Stored items from a collection:

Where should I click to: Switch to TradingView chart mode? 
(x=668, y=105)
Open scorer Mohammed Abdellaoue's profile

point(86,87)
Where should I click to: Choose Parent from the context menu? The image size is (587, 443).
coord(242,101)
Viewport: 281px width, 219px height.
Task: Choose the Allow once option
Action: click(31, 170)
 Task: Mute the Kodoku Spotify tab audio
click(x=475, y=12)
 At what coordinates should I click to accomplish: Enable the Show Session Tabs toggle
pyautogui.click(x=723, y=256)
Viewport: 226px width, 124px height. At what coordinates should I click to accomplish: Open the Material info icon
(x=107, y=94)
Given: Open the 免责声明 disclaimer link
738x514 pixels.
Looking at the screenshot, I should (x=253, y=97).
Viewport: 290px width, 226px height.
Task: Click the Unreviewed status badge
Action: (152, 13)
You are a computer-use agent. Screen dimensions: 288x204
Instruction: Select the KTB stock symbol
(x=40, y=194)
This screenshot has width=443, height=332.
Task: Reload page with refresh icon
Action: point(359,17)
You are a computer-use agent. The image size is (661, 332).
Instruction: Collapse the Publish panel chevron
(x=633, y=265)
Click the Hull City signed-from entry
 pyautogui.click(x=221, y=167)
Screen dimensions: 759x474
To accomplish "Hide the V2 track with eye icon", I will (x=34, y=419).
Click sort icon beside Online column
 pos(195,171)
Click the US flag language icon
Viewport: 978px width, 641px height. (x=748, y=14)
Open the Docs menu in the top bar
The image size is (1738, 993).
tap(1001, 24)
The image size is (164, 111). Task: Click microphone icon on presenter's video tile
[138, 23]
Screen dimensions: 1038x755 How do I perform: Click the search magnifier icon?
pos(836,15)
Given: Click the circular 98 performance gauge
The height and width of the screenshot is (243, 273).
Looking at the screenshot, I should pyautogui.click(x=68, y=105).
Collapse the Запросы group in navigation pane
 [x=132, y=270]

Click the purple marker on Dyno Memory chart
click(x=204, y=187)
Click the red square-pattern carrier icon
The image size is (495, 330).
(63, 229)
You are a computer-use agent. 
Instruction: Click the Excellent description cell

| Directions |
Say how many lines in the records contain the string "computer", and say nothing else.

| Result |
3